Nausicaa finds that the Pejite are baiting a stampede of Ohmu with an injured baby Ohmu which Nausicaa promptly rescues, the pink Pejite dress becoming blue from the Ohmu blood in the process.
Meanwhile, nothing seems to be stopping this stampede and the Great Warrior is brought out prematurely and dies pretty anti-climatically.
Nausicaa and the baby Ohmu stand in the way of the stampede but are run over, killing Nausicaa but calming down the stampede.
Nausicaa is brought back to life with the Ohmu’s glowing tentacles, causing Nausicaa to rise up and walk along the field of gold in her stained blue clothes, as per the prophecy we were told at the start of the movie. Baba points this out to us, just in case this wasn’t immediately obvious.
The clothes are a nice thematic choice (as in, stained by the blood of the baby Ohmu), but it feels rather unnecessary considering Nausicaa’s starting outfit was blue.
In the closing scenes, we see the Pejites help the villagers of the Valley of the Wind rebuild their village. The final shot of the movie is of a non-toxic tree sprouting underneath the Sea of Decay.

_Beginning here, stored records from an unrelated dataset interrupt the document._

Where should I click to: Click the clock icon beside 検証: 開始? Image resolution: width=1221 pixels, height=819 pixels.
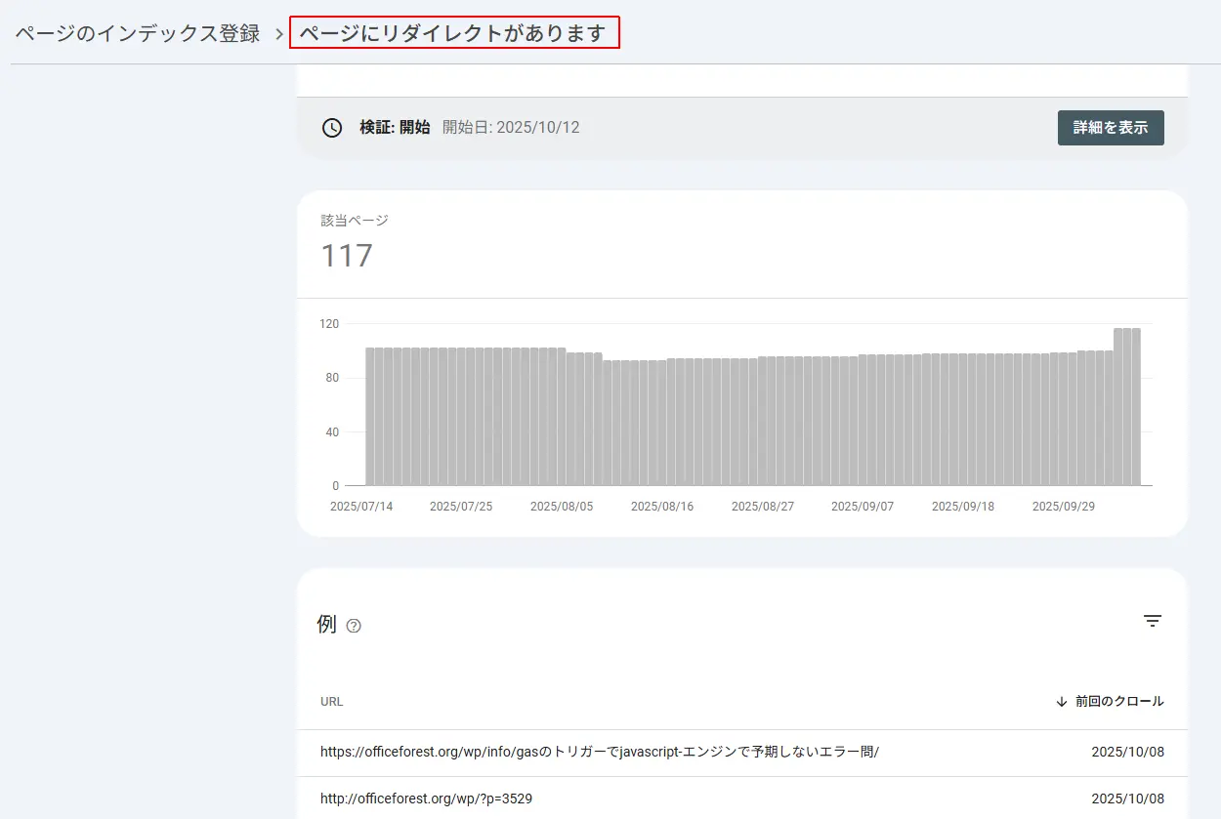[332, 128]
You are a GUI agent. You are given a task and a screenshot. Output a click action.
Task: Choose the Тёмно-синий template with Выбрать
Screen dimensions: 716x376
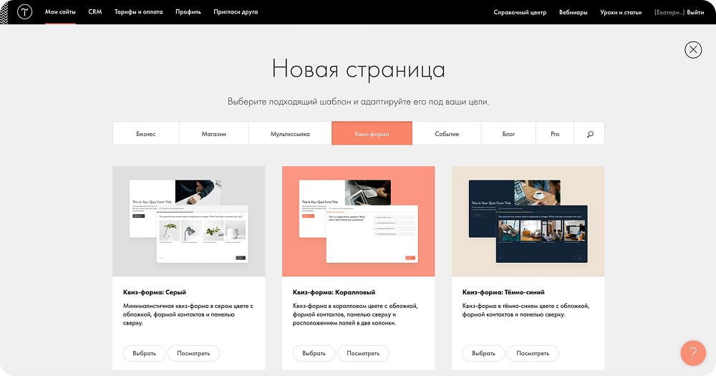(483, 353)
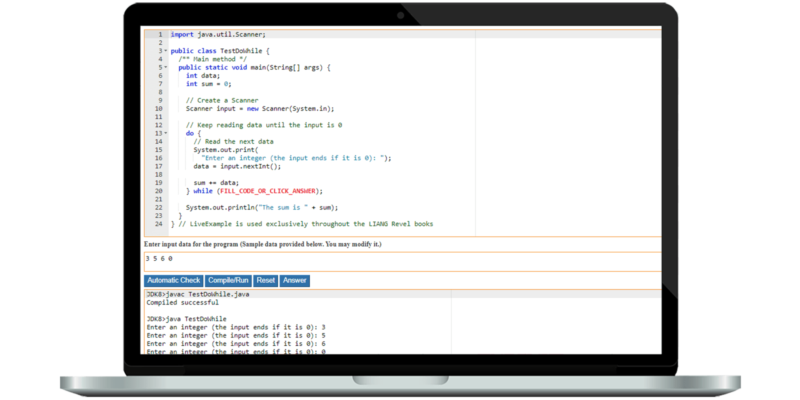Click the Scanner input declaration on line 10
The height and width of the screenshot is (400, 800).
[260, 109]
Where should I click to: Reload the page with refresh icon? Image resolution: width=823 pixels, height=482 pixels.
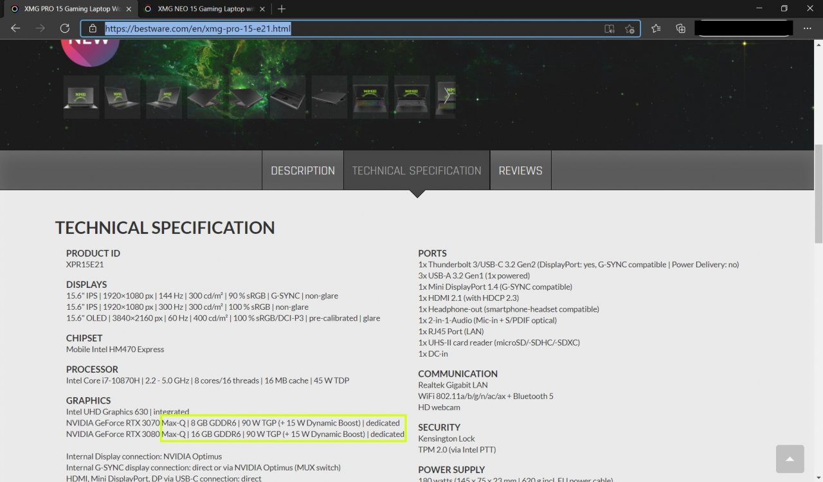point(64,28)
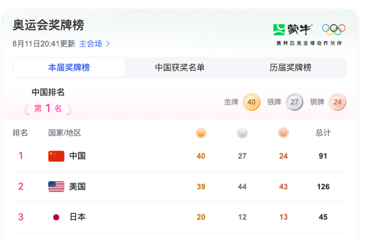Click the silver medal column header icon
The image size is (366, 237).
(242, 133)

Nausicaä of the Valley of the Wind, like all other works of Studio Ghibli, is a stunningly animated and beautiful story in a futuristic yet ancient-feeling setting, causing the story to be timeless. The design of the ships and the gliders really add to that Ghibli feeling of timelessness.
Nausicaa is sympathetic to all living things, paving the way for the ending where she sacrifices her own life to bring peace to her village.
Unlike other Ghibli films, our heroine never seems to have a love interest throughout this movie because this isn’t a love story – it’s a story about humans living alongside nature and how humans treat nature.
A small thing I noticed is that, despite being called ‘Princess’, Nausicaa, nor the Pejite Princess, appear to be of royal decent.
Nausicaa’s Father, while respected, is not called ‘King’ and likewise Asbel nor his Mother are considered royalty either despite Asbel’s sister being a Princess.
It seems to be more of a rank acquired or a job rather than something that you’re born into.
Overall, I really liked this film and can’t really find much to complain about other than a scene that felt the tiniest out of place. I feel like I enjoyed it more than the similar-in-theme Princess Mononoke (but I guess when I get around to rewatching and reviewing that, I’ll have more to say on the topic).
I give this movie 4 stars out of 5. Whether or not I’m judging this movie too harshly because I’ve not seen it before or because it’s the first movie I’m reviewing is unknown, but for now, if you haven’t already, I highly recommend watching this movie for its beautiful visuals and wonderful story telling.